Copy out the post about the home-care nurse word for word, from the first line to the last.

- _Text under study_

= Beginning of Section =

I almost never ever do it.
Actually, I never do it.
I'm not often even tempted.
One of the nurses who came into my home started out wonderfully. She immediately introduced herself which set her apart from all the others. She double checked information about me, with me. OK, I was feeling pretty good about the whole thing. It was only later that something really disturbing happened.
Feeling that she was only getting a one sided picture of who I am, how I live in my body and my general health status because all we talked about was the problem that she was there to assist with, I said, 'But overall you need to know that I am quite healthy.'
She looked at me and gave me this little pathetic like, patronizing smile that I think was meant to say, 'That's it make the best of a horrible situation.' Her expression was so obviously disbelieving that I found myself stumbling to quickly say, 'No, really, overall I'm pretty healthy. I go to work every day, I miss very few days a year.'
She said, and I'm quoting exactly here, 'Oh, you work?'
Now this got to me because I'm on the evening appointment list because I go to work. So I told her that I did. Then I told her my title and she said, 'Um, hum.' Like I'd told her that I was Brad Pitt's body double - those asscheeks in 12 monkeys ... mine. Inside I got that horrible feeling like I've had all my life, that I'm a big old fraud, that my acheivements are worthless, that my accomplishments mean nothing. It became really important to me that she SEE me.
Really see me.
So when she was in the front room and filling out paperwork. I did what I never do. Ever. I got Joe to talk with me about upcoming lectures. Sheesh, I even mentioned the upcoming date for being inducted into the Canadian Disability Hall of Fame. She looked up at me and I finally saw that she had dismissed the idea that I could be living a life of love, of value of contribution.
It shouldn't have mattered to me.
But it did.
How do people who don't value the person behind a disability, a disease, an ailment, get into healthcare?
This woman wasn't a spring chicken, she'd been around the block, hadn't she had even one moment of enlightenment?
I've decided to try and teach my heart to beat in morse code so that the next time someone listens ... a message will pound out strongly ...
Here beats the heart of a fellow human being.

= End of Section =

- _Given data_
= Beginning of Section =

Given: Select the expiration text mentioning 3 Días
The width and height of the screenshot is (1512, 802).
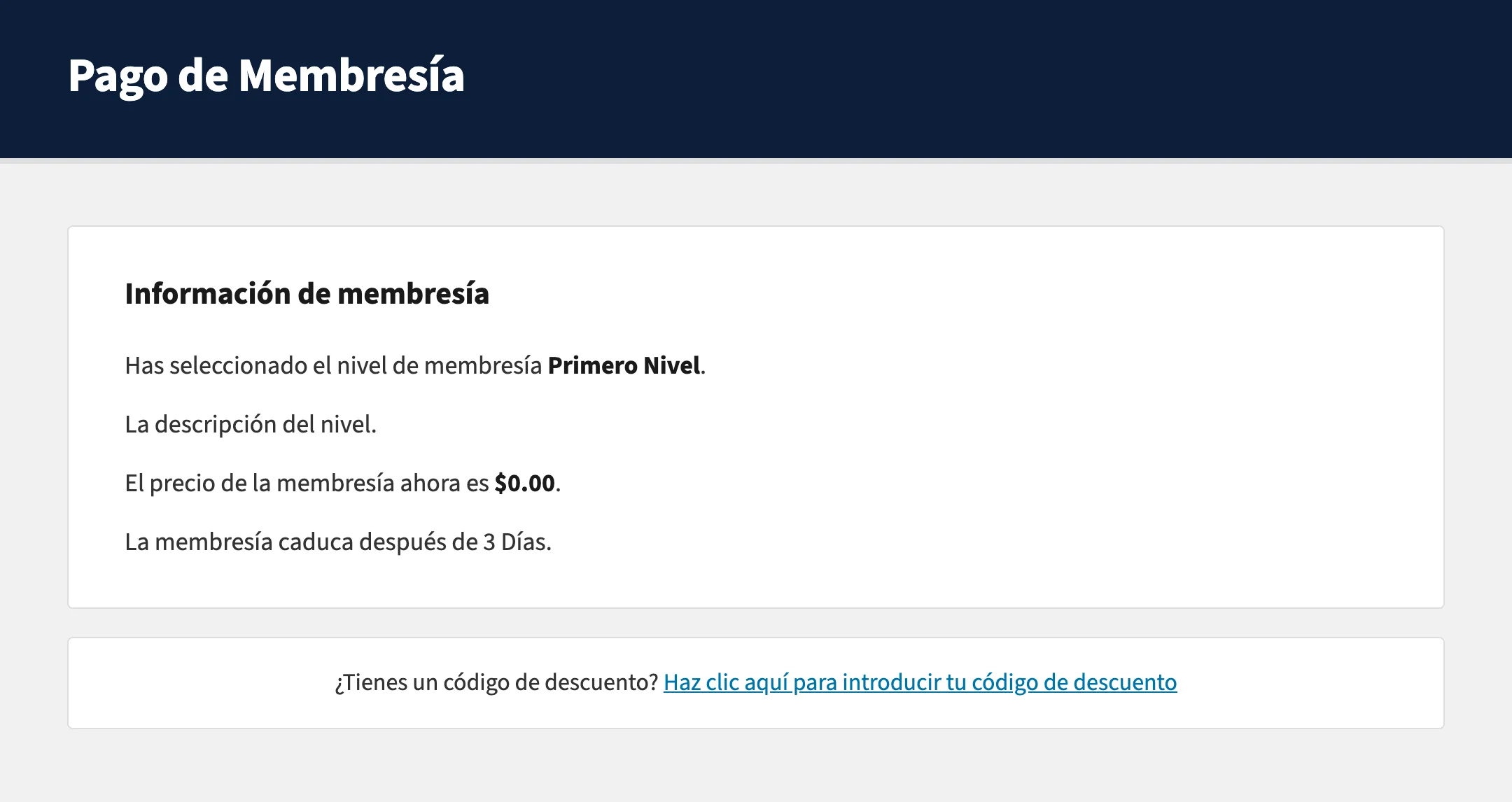Looking at the screenshot, I should pyautogui.click(x=338, y=540).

= End of Section =

- _Response area_
I almost never ever do it.
Actually, I never do it.
I'm not often even tempted.
One of the nurses who came into my home started out wonderfully. She immediately introduced herself which set her apart from all the others. She double checked information about me, with me. OK, I was feeling pretty good about the whole thing. It was only later that something really disturbing happened.
Feeling that she was only getting a one sided picture of who I am, how I live in my body and my general health status because all we talked about was the problem that she was there to assist with, I said, 'But overall you need to know that I am quite healthy.'
She looked at me and gave me this little pathetic like, patronizing smile that I think was meant to say, 'That's it make the best of a horrible situation.' Her expression was so obviously disbelieving that I found myself stumbling to quickly say, 'No, really, overall I'm pretty healthy. I go to work every day, I miss very few days a year.'
She said, and I'm quoting exactly here, 'Oh, you work?'
Now this got to me because I'm on the evening appointment list because I go to work. So I told her that I did. Then I told her my title and she said, 'Um, hum.' Like I'd told her that I was Brad Pitt's body double - those asscheeks in 12 monkeys ... mine. Inside I got that horrible feeling like I've had all my life, that I'm a big old fraud, that my acheivements are worthless, that my accomplishments mean nothing. It became really important to me that she SEE me.
Really see me.
So when she was in the front room and filling out paperwork. I did what I never do. Ever. I got Joe to talk with me about upcoming lectures. Sheesh, I even mentioned the upcoming date for being inducted into the Canadian Disability Hall of Fame. She looked up at me and I finally saw that she had dismissed the idea that I could be living a life of love, of value of contribution.
It shouldn't have mattered to me.
But it did.
How do people who don't value the person behind a disability, a disease, an ailment, get into healthcare?
This woman wasn't a spring chicken, she'd been around the block, hadn't she had even one moment of enlightenment?
I've decided to try and teach my heart to beat in morse code so that the next time someone listens ... a message will pound out strongly ...
Here beats the heart of a fellow human being.